# Applying paste wax indoors?



## Nick Sandmann (Oct 24, 2014)

Can you apply paste wax in doors?

The can says use in a well ventilated area, so I'm thinking the answer is probably no, but I am curious what other opinions are? I know growing up my parents would periodically wax the hardwood floors in our house, and that was obviously done indoors, so I'm wondering how much of a risk it would be?

The total finish is a couple coats of orange shellac on walnut, followed by some wiping varnish. Both finishes applied so far are evaporative and I had no issues applying in my 40'ish degree garage, they just took longer to dry. However, I don't really want to apply wax on a 40 degree board and try to rub that out on the piece, which is why I am curious about putting the final coat on indoors.

Or as an alternative, how quickly do the vapors dissipate? Could I bring the pieces in, let them warm up for a day, apply the wax to 1 board at a time(it's not glued up yet), and then bring them back inside after?


----------



## Steve Neul (Sep 2, 2011)

That's crazy, I don't believe I've every applied wax outdoors. Of all the things to worry about I think the fumes off paste wax is about as mild as you can get. The company must be from California.


----------



## Nick Sandmann (Oct 24, 2014)

Steve Neul said:


> That's crazy, I don't believe I've every applied wax outdoors. Of all the things to worry about I think the fumes off paste wax is about as mild as you can get. The company must be from California.

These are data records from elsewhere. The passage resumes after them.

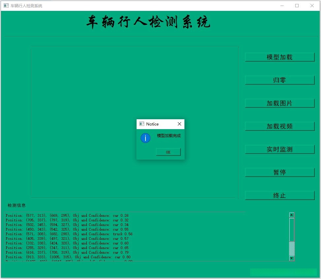Viewport: 321px width, 279px height.
Task: Start 实时监测 real-time monitoring
Action: [x=279, y=149]
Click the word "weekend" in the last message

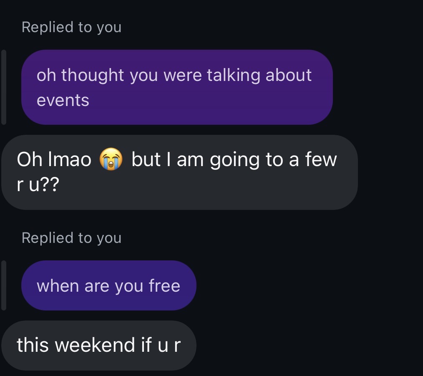click(96, 346)
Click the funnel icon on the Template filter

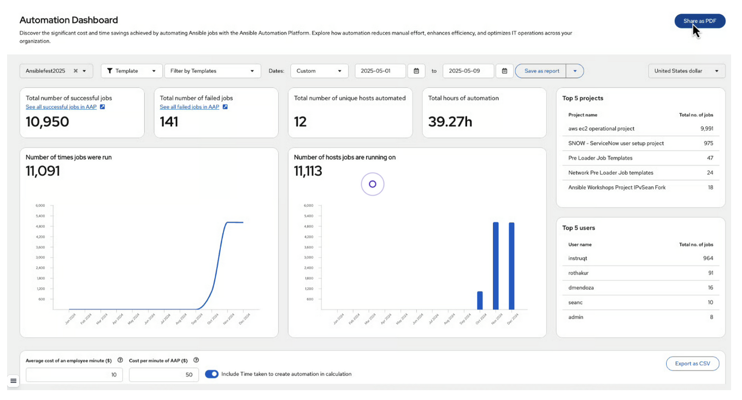click(110, 71)
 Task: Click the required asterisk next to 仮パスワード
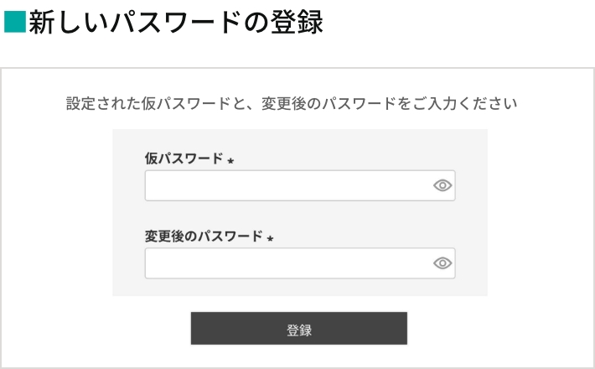click(x=230, y=160)
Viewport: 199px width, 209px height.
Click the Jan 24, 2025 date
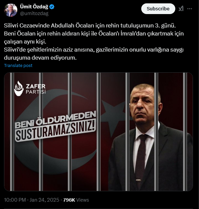coord(44,200)
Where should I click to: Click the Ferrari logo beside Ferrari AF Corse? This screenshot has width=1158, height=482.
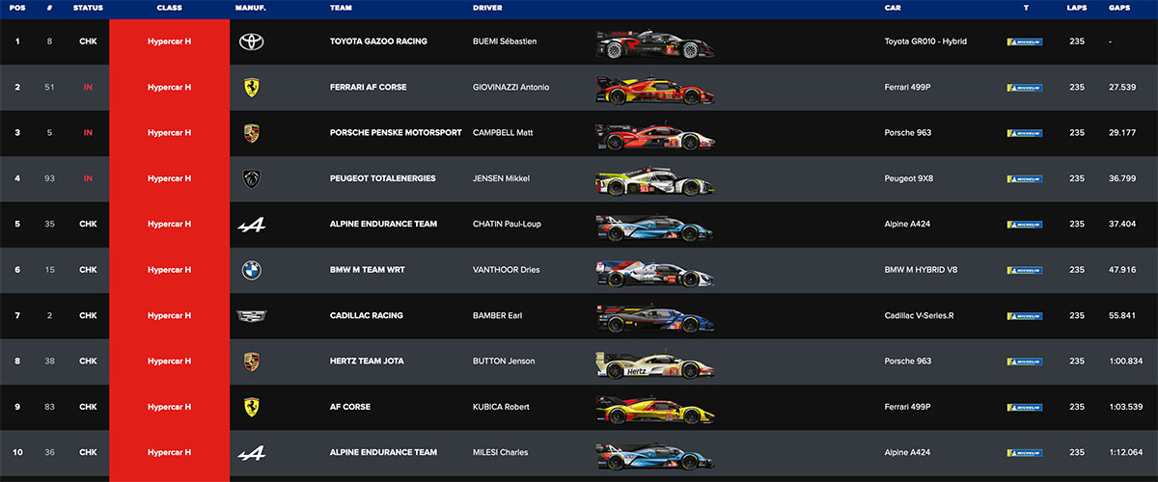[252, 88]
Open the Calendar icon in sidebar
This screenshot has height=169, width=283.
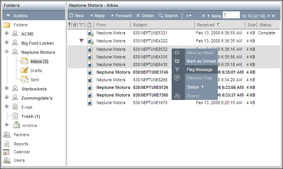(6, 152)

That's what I was thinking too, but then I figured I'd check the can and noticed ventilation listed as one of the precautions.

Also realized I didn't specify the specific wax, it's Liberon bison black wax


----------



## Steve Neul (Sep 2, 2011)

I've never used that wax before. I'm guessing from the description it is similar to Bri-wax. It's a pigmented wax intended to be put on raw wood as a finish rather than a polish. You might be better off with Johnson's Paste Wax.


----------



## Nick Sandmann (Oct 24, 2014)

The wax works fine and adhere's to the varnish without issue. I'm not going for a high gloss finish, I just discovered when I was doing test pieces for the finish that I very much prefer the "feel" of the wax over the plain varnish. Visually there isn't a big difference in the way it looked without the wax, but I just liked the wax better.

I'm actually working on the lid of a large box right now. The rest of the box is already finished and sitting in my living room(lidless), so at this point changing out the wax isn't really an option as I want to keep the lid and base matched(the same jar of shellac and varnish were used on both pieces).


----------



## Steve Neul (Sep 2, 2011)

Like I said I don't have any experience with the bison wax. I did try Bri-wax on a film finish one time and didn't like the results. The solvents in the wax seem to soften the finish. That's what worried me. If you have been testing it then you should be good to go then.


----------



## HowardAcheson (Nov 25, 2011)

There is no more danger from wax than from any oil based finish. The thinner/solvent in paste wax is generally mineral spirits. The mineral spirits, or any other solvent, evaporates away very quickly.

On another point. Oil based finishes should not have wax applied to them unless the finish is fully cured. Oil based finishes take 4--6 weeks to cure. Applied too early can cause the finish to not cure completely.


----------



## Stever170 (Dec 27, 2013)

I have used Johnson paste wax indoors . There is a strong petroleum Oder that lingers for 12-24 hours . I use it annually on my bathroom vanity. Other than the Oder I have never had any health issues.

Sent from my iPhone using Wood Forum


----------



## GeorgeC (Jul 30, 2008)

Nick Sandmann said:


> Can you apply paste wax in doors?
> 
> The can says use in a well ventilated area, so I'm thinking the answer is probably no, but I am curious what other opinions are? I know growing up my parents would periodically wax the hardwood floors in our house, and that was obviously done indoors, so I'm wondering how much of a risk it would be?
> 
> ...


How would you apply paste wax to wood floors if you did not do it indoors? Would you move your wood furniture outside before waxing it?

Paste was has been applied indoors as long as paste was has been made. Have you ever seen Johnson's Past Was For Floors?

Do Not Use Indoors is just a BS statement that someone put on the can to please the EPA.

George


----------



## sancho57 (Oct 23, 2011)

Its getting cold here I apply my wax indoors.o issues. BTW Liberon products are all over the place this side of the pond. Ive seen that brand of wax here before. Havent used it, but seen it.


----------



## RandyReed (Jul 30, 2014)

Nick Sandmann said:


> That's what I was thinking too, but then I figured I'd check the can and noticed ventilation listed as one of the precautions.
> 
> Also realized I didn't specify the specific wax, it's Liberon bison black wax


You can use the Liberon wax indoors with no problems. It doesnt contain really harsh aromatic solvents, and drys in about 20 minutes and ready to buff. 

We have a can in our shop that was shipped to us with some furniture from Italy that they wanted applied and shown at the furniture market in Vegas. Its pretty good stuff.


----------



## Nick Sandmann (Oct 24, 2014)

Thank you for the input, and reassurance that I wasn't crazy 

Now to just get a few coats of wax on it.


----------



## Steve Neul (Sep 2, 2011)

Nick Sandmann said:


> Thank you for the input, and reassurance that I wasn't crazy
> 
> Now to just get a few coats of wax on it.


Be sure to use your air supplied respirator. :laughing:


----------